■ **EXERCISE DESCRIPTION**
Beginning at the line that holds "Viewport: 1168px width, 972px" and continuing to the last line of the data below, transcribe every line word for word, without pictures.

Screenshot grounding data
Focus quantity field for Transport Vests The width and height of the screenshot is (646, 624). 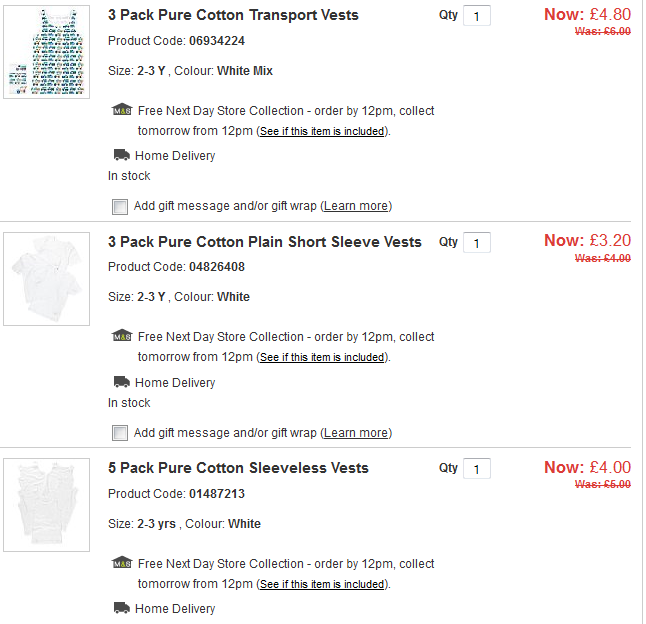(477, 17)
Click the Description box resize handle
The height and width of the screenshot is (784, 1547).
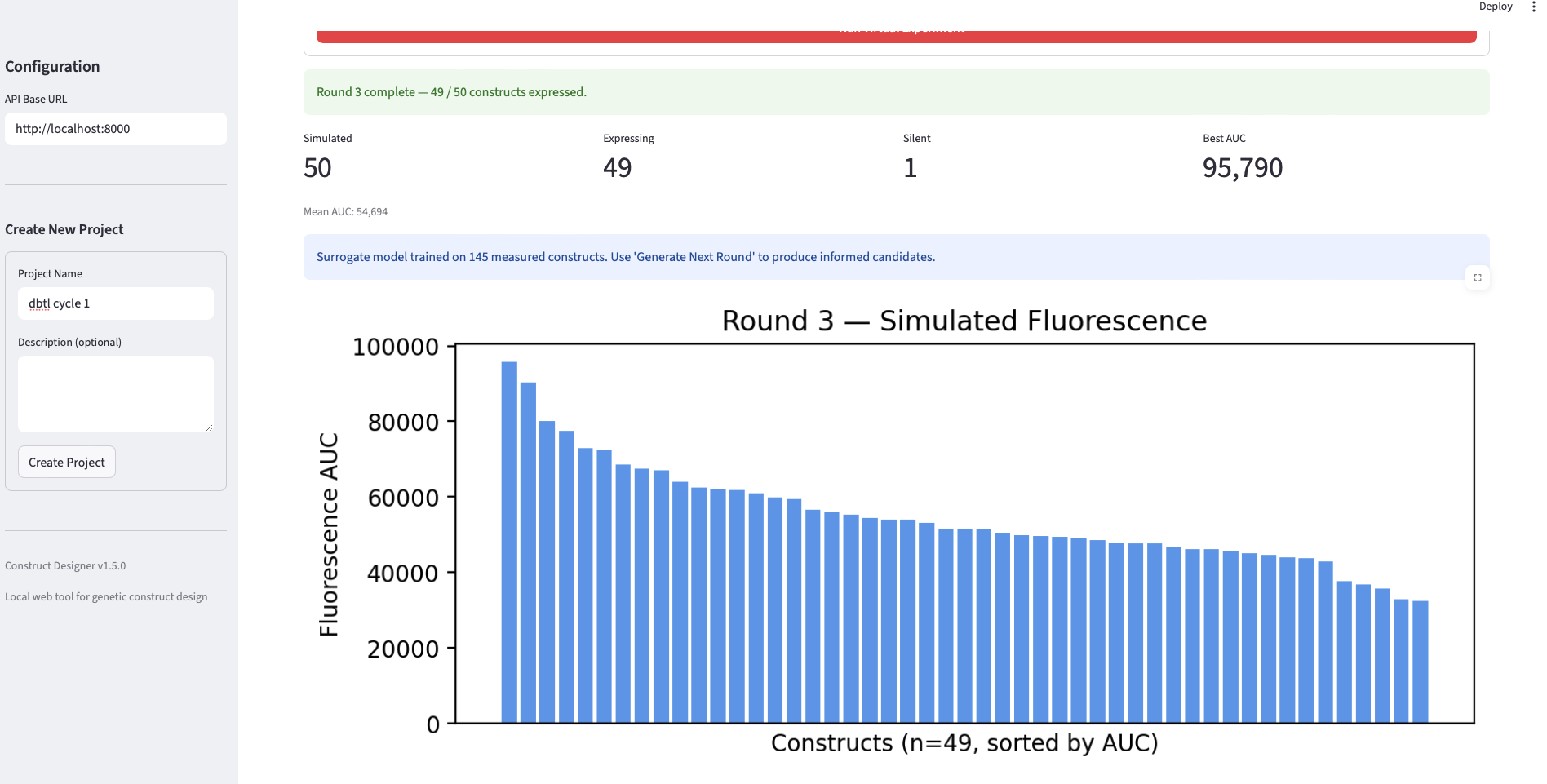point(209,427)
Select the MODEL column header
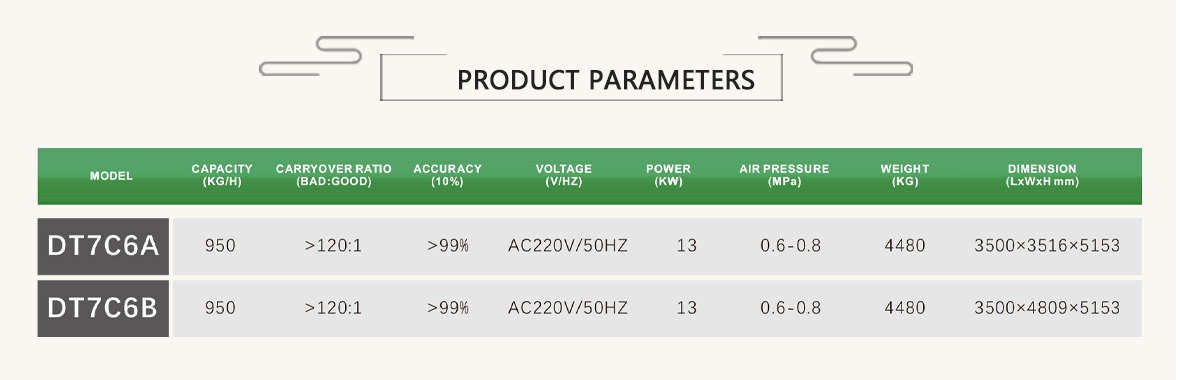Screen dimensions: 1180x380 click(x=111, y=176)
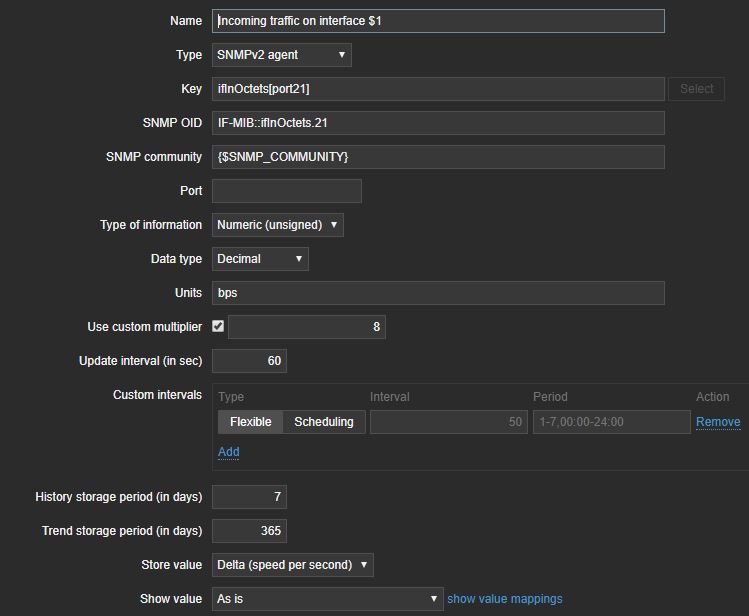Toggle the Use custom multiplier checkbox

[218, 326]
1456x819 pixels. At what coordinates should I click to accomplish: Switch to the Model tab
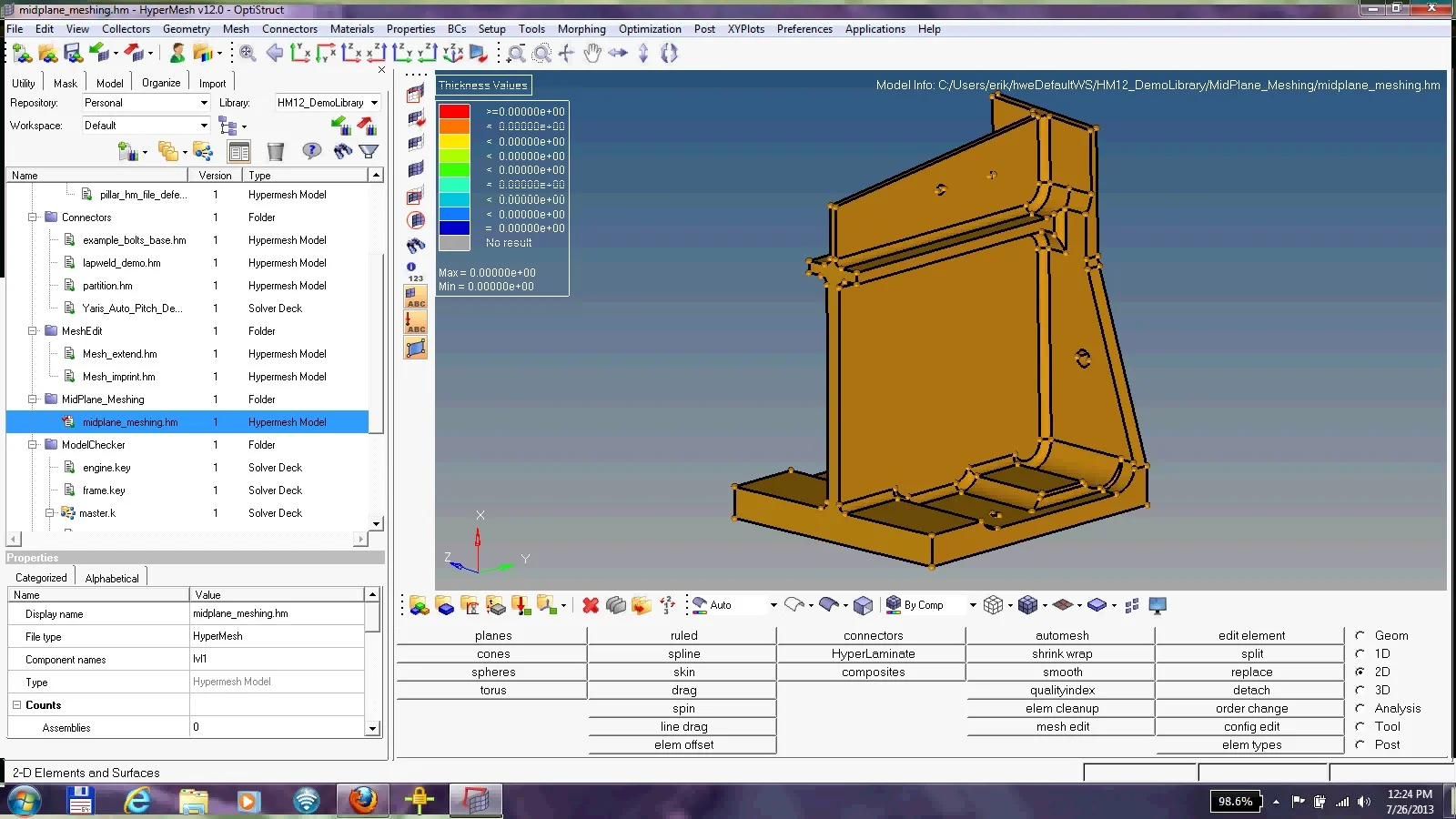pos(109,83)

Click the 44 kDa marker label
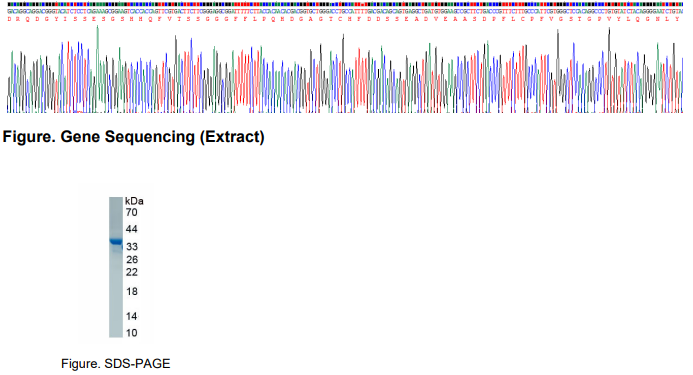click(x=131, y=229)
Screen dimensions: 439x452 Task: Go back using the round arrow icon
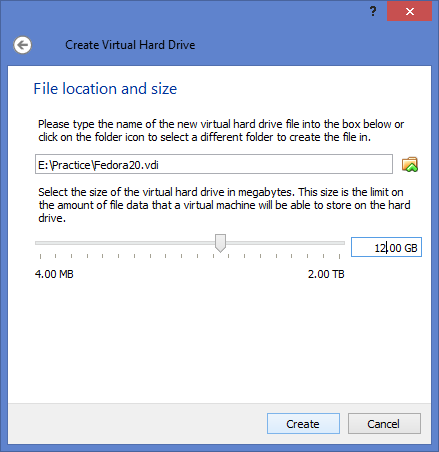pyautogui.click(x=22, y=45)
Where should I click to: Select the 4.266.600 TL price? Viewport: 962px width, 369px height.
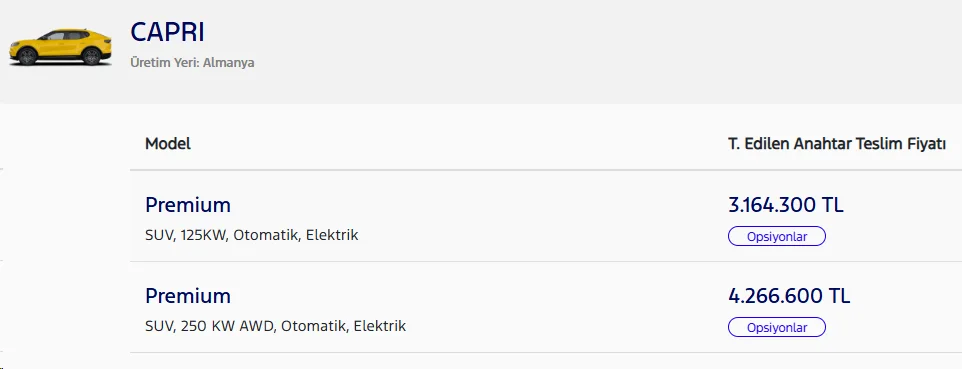tap(789, 296)
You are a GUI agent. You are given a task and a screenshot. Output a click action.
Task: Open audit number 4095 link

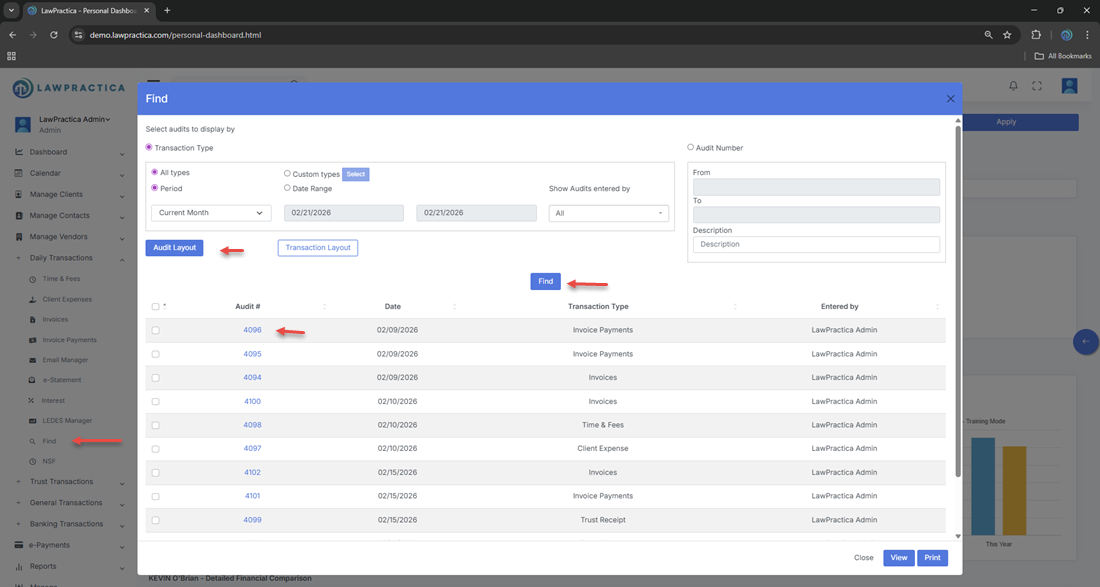pyautogui.click(x=252, y=354)
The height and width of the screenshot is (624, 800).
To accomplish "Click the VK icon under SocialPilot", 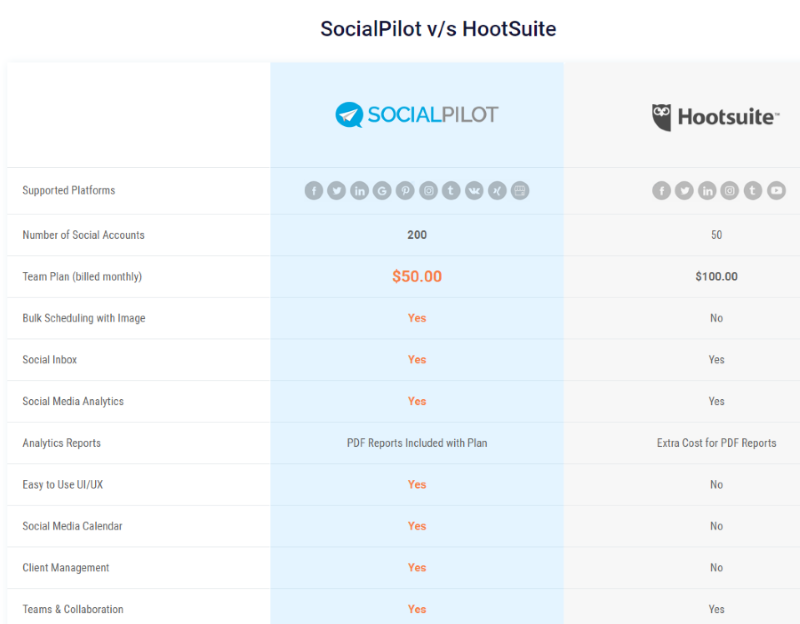I will (x=474, y=191).
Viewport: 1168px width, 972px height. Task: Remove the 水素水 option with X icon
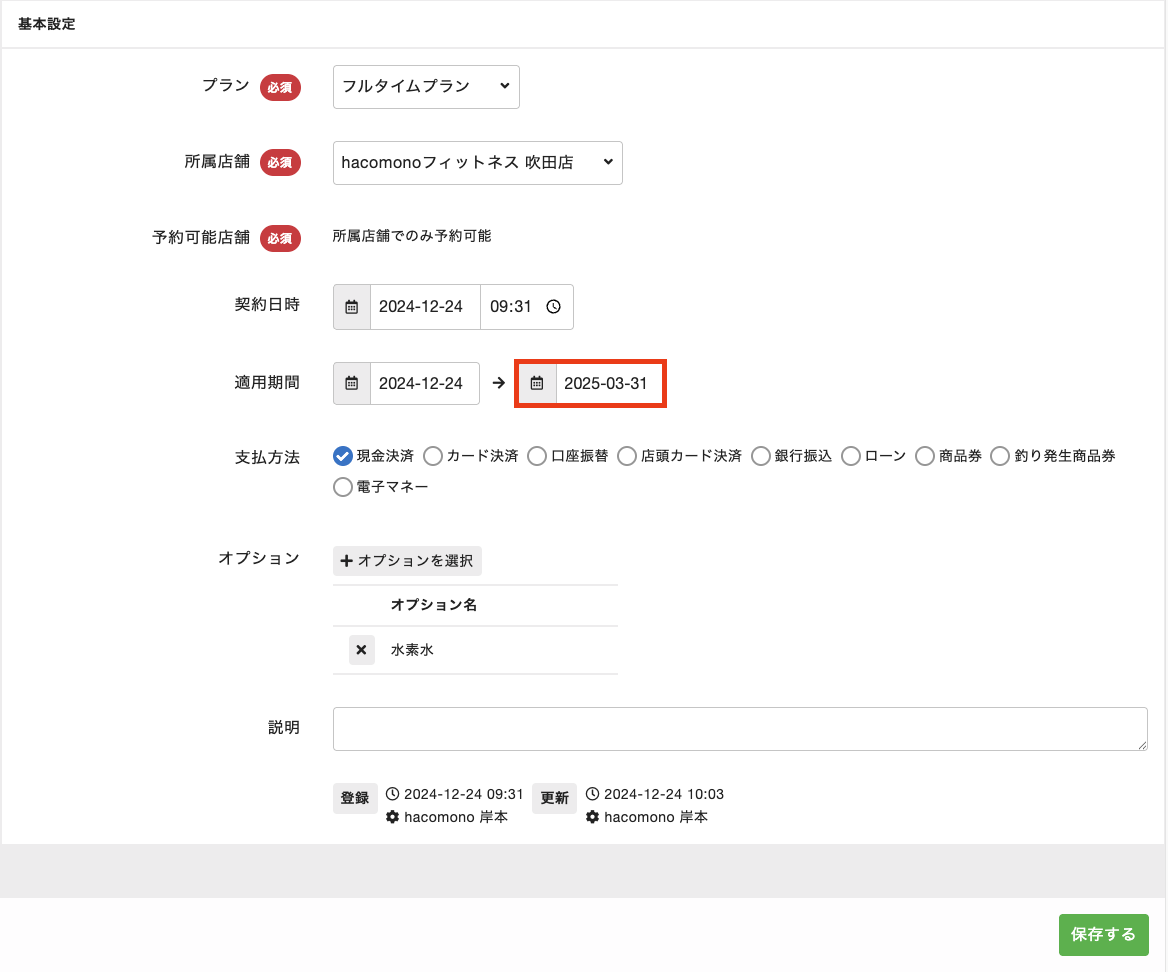(361, 650)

■ **EXPECTED OUTPUT**
Viewport: 1168px width, 972px height. Task: Remove the 水素水 option with X icon
(361, 650)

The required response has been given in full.